Kansas City, Missouri-based NovaStar also said it will cut 275 of 400 retail lending jobs and 12 retail offices, and explore "strategic alternatives" for its servicing business, including a partnership with another company. It had stopped making home loans through brokers on Aug. 17. NovaStar expects to employ 600 people overall after the cuts, down from 2,048 at year end. NovaStar shares fell as much as 19.8 percent.

"The probability of insolvency has increased significantly," wrote Paul Miller, an analyst at Friedman, Billings Ramsey & Co. "An eventual liquidation of the company is highly probable."

Miller rates NovaStar "underperform" with a zero price target. Subprime lenders make loans to people with poor credit.

"We are pulling back to focus on NovaStar's core strengths and preserve liquidity," NovaStar Chief Executive Scott Hartman said in a statement. "The secondary market has deteriorated substantially, so we are modifying our business model and further reducing costs for this difficult environment."

NovaStar executives were unavailable for further comment.

FIRST AMERICAN CUTS AGAIN

Companies associated with the housing market are struggling with increasing defaults, falling home prices, rising borrowing costs and tighter lending standards. Sales of previously owned homes fell in July for a fifth straight month, as the supply of unsold homes hit the highest level since October 1991, according to the National Association of Realtors.

First American, the largest U.S. provider of insurance to protect homeowners against property claims, said it will cut 1,300 jobs, on top of 600 cuts announced in the second quarter, citing "rapidly changing economic conditions." The Santa Ana, California-based company said it may move some jobs to other countries. It ended 2006 with 39,670 employees.

LandAmerica Financial Group Inc LFG.N, the third-largest title insurer, last Tuesday announced 1,100 job cuts.

"Housing prices remain way out of line with people's incomes, and were boosted by a lot of specialized mortgage products that aren't available anymore," said David Olson, co-founder and president of Wholesale Access, a Columbia, Maryland-based firm that tracks the mortgage industry. "In a slowing economy, the mortgage and real estate markets will have to adjust."

SOUND PRODUCTS?

Investor fear of risk is also weighing on the providers of mortgage products that were once thought relatively sound.

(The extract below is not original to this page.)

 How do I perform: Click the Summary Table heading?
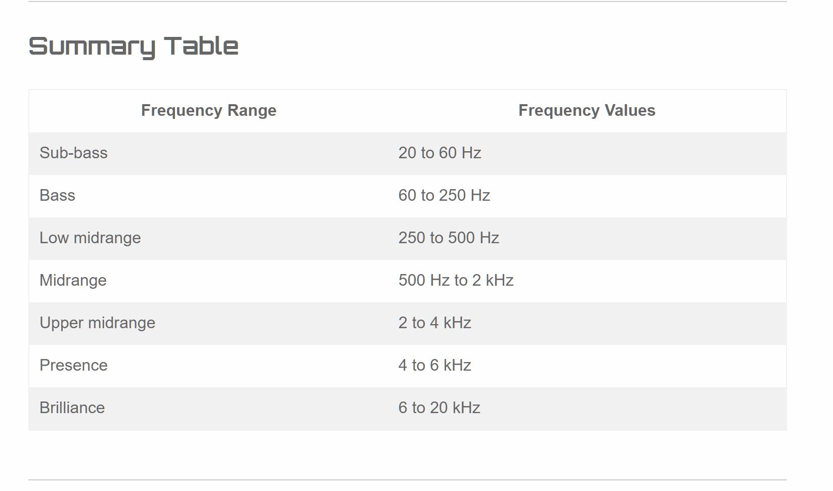pyautogui.click(x=134, y=47)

Thornburg Mortgage Inc TMA.N -- a Santa Fe, New Mexico, specialist in "jumbo" mortgages for people with good credit -- said it bolstered its finances by selling $1.44 billion of home loans. The company plans to use proceeds to pay down credit lines and speed up lending, after last month halting loan applications and selling $20.5 billion of securities to help pay off debt.

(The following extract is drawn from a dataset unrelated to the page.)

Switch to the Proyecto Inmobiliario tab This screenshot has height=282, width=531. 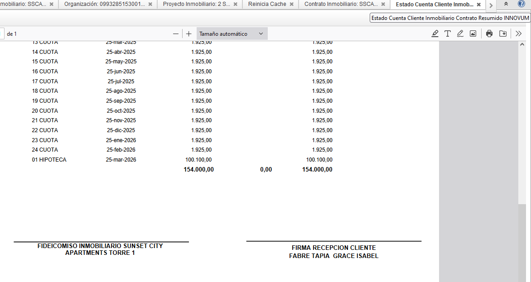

Also on Tuesday, Freddie Mac (FRE.N) said it will not this quarter issue one of its standard mortgage securities for the first time since it began the program in April 2005, citing insufficient investor demand.

Several dozen mortgage companies have stopped lending or found buyers this year.

Tax preparer H&R Block Inc (HRB.N) is trying to save a sale of part of its Option One Mortgage Corp subprime business to private equity firm Cerberus Capital Management LP.

Another subprime lender, Accredited Home Lenders Holding Co LEND.O, on Friday said it will continue a lawsuit to enforce Lone Star's agreement in June to pay $15.10 per share for the company. It rejected Lone Star's lowered $8.50 per share bid.

In afternoon trading, shares of NovaStar fell $1.28, or 15.1 percent, to $7.21; First American fell 5 cents to $41.78, and Thornburg rose 44 cents, or 3.7 percent, to $12.22. Freddie Mac rose 88 cents, or 1.4 percent, to $62.49, and Accredited rose 70 cents, or 7.7 percent, to $9.75, after surging 43.4 percent on Friday.